I- O lançamento no consumo de carne de gado suíno proveniente dos Açores estava sujeito a duas taxas diferentes (dupla tributação interterritorial): uma regulada pelo D.L. 29 749, de 13 de Julho de 1939, despacho conjunto dos Ministros das Finanças e da Economia de 23 de Novembro de 1972, publicado no D.G., 1 Série, de 9 de Dezembro de 1972, Portaria n. 110-B/77, de 4 de Março e D.L. n. 452/82, de 16 de Novembro, a cobrar no lançamento no consumo nos Açores presumido com a saída de carne do matadouro ou do armazém frigorifico açoriano; outra regulada pelo mesmo despacho e pelo D.L.
182/82, de 15 de Maio, a cobrar no lançamento no consumo no Continente, presumido com a saída de carne do frigorífico continental.

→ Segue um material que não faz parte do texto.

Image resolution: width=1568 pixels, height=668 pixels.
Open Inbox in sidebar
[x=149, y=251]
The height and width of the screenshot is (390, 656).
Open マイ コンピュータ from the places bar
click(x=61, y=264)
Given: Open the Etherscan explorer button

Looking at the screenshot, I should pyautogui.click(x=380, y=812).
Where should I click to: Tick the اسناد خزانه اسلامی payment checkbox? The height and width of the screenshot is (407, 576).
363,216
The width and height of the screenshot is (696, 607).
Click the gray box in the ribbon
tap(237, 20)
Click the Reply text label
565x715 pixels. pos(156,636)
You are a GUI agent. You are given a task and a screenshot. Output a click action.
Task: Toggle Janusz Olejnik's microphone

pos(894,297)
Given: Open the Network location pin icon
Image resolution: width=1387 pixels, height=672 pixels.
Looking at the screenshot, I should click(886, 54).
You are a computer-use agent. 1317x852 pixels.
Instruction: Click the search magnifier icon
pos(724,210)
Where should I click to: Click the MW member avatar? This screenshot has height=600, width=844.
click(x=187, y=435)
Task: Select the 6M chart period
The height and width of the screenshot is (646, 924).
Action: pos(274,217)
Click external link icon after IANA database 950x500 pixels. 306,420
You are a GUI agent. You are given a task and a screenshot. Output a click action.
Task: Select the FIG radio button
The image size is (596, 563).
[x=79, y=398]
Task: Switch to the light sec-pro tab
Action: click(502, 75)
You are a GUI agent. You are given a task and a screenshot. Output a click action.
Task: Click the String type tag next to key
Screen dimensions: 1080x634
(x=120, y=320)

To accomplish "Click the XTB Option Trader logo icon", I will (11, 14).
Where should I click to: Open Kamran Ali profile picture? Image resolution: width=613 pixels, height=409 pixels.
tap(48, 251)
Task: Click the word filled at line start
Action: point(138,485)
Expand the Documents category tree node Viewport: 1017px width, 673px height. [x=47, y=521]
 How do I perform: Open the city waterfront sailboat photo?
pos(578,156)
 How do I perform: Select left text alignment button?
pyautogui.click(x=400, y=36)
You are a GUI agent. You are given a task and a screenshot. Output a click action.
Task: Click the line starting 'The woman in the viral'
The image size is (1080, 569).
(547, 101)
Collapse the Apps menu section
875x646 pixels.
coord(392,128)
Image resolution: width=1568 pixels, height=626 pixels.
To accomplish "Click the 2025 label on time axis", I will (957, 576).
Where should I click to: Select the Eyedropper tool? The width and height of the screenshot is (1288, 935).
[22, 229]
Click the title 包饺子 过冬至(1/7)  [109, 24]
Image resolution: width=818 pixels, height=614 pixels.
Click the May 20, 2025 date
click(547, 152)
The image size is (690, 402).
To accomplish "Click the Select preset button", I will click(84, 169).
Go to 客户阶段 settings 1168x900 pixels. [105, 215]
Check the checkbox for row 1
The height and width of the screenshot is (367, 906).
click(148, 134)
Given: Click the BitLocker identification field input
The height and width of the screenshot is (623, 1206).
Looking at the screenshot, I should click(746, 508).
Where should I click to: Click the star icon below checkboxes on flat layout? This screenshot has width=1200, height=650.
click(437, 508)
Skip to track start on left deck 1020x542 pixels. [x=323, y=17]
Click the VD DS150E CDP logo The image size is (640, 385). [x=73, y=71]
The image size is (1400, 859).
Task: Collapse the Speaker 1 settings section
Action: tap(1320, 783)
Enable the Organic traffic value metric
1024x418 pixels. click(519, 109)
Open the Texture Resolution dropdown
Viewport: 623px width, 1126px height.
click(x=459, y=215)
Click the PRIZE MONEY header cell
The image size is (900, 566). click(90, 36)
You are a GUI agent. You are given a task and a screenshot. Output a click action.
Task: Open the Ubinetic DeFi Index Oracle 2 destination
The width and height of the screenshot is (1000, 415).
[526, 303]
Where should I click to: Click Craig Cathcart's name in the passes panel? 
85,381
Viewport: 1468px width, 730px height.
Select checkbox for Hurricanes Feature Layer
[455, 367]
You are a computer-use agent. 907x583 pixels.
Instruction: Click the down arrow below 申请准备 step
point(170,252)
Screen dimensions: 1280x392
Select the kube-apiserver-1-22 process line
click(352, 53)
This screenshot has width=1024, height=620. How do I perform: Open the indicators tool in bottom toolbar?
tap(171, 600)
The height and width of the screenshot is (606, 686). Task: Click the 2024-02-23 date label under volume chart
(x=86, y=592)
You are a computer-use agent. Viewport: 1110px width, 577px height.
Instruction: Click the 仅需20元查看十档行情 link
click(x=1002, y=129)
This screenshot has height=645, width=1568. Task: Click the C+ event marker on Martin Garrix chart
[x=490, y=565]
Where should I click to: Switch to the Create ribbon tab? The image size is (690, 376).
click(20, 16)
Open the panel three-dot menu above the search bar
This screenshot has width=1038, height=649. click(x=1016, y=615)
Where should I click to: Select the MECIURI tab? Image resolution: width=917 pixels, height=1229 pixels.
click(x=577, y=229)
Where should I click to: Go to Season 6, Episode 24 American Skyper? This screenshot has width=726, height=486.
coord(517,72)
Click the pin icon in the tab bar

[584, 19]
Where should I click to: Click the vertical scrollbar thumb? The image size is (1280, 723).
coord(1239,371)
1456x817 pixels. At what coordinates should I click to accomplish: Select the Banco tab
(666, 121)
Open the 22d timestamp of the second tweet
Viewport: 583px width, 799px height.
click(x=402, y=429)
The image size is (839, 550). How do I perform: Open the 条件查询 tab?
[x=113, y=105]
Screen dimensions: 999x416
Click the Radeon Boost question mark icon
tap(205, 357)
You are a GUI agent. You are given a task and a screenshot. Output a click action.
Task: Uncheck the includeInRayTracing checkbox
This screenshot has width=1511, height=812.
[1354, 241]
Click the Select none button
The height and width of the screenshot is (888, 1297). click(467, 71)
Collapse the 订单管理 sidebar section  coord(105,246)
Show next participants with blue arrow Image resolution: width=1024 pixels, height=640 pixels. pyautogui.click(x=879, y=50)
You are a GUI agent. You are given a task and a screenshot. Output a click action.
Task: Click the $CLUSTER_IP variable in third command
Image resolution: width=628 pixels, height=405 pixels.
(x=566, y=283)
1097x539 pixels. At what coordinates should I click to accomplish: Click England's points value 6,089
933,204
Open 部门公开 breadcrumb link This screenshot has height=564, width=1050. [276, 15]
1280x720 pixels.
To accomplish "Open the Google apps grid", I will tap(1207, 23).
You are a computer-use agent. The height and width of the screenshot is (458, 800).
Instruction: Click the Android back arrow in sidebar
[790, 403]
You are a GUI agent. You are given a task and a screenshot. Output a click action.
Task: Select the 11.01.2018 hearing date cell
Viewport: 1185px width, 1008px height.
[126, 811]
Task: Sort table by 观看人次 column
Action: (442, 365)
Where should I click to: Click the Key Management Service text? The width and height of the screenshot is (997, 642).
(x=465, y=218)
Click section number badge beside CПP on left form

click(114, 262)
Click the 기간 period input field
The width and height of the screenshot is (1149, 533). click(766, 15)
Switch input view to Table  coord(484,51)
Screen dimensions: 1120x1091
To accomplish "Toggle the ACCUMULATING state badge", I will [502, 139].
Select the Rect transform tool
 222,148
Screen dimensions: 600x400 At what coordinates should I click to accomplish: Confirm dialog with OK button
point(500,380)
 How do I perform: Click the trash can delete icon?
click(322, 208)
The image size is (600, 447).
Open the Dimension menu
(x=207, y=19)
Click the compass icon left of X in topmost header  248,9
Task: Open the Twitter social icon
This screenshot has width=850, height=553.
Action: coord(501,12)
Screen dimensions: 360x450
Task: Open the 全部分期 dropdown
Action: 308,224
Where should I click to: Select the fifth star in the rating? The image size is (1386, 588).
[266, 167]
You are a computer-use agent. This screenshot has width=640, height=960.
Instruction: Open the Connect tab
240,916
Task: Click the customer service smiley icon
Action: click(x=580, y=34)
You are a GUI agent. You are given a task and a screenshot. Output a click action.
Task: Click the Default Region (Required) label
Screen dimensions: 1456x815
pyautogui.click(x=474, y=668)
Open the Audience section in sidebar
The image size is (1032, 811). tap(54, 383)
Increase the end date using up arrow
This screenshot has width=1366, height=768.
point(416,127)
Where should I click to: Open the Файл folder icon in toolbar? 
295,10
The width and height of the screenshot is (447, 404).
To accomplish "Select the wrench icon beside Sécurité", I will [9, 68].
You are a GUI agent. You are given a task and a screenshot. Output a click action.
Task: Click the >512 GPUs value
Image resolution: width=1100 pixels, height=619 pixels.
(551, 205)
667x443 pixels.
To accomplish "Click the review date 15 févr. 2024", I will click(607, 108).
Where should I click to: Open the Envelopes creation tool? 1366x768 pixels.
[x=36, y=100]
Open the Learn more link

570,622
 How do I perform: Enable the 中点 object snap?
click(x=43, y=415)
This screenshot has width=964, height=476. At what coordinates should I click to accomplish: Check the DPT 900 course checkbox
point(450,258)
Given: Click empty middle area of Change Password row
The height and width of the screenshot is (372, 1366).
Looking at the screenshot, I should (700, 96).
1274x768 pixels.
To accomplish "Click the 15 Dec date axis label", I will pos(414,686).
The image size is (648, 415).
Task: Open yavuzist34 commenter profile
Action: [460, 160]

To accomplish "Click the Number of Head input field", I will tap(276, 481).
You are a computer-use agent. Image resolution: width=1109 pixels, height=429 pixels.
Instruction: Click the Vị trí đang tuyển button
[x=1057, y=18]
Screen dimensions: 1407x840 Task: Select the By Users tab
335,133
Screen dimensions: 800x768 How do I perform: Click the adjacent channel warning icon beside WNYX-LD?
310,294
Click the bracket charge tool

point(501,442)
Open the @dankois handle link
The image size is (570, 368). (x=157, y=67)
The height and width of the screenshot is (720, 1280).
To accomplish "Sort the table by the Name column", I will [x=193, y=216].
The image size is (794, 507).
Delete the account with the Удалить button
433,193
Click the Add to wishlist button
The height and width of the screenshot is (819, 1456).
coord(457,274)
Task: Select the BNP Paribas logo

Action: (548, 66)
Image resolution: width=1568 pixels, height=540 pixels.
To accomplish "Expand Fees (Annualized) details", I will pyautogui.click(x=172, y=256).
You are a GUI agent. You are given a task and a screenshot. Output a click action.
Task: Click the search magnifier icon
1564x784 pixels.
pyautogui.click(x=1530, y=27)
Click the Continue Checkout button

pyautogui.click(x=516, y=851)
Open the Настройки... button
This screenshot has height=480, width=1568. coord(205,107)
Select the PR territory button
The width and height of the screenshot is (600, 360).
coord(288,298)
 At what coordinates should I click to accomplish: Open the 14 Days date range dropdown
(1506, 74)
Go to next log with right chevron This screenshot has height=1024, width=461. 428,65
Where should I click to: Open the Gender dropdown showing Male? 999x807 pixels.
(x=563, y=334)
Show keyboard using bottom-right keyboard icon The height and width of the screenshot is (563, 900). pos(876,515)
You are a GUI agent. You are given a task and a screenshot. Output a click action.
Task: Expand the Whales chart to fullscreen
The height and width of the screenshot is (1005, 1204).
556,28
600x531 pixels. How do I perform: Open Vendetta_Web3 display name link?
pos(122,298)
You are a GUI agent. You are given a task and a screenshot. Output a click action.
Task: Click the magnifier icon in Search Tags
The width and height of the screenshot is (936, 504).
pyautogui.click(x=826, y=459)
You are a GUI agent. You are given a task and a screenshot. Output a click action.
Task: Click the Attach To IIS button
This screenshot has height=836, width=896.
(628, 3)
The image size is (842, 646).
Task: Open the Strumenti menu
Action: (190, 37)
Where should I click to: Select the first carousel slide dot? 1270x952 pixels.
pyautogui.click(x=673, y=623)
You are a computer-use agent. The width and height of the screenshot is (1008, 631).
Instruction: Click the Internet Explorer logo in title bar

II- Só poderá falar-se de lei interpretativa quando, havendo dúvidas sobre o sentido da lei antiga, o sentido correspondente ao da nova lei, poderia ser colhido daquela segundo os cânones interpretativos.
III- O art. 7 do D.L. n. 343/86, de 9 de Outubro que excluiu da tributação nele regulada as carnes originárias das Regiões Autónomas, acabando com a dupla tributação, é inovador.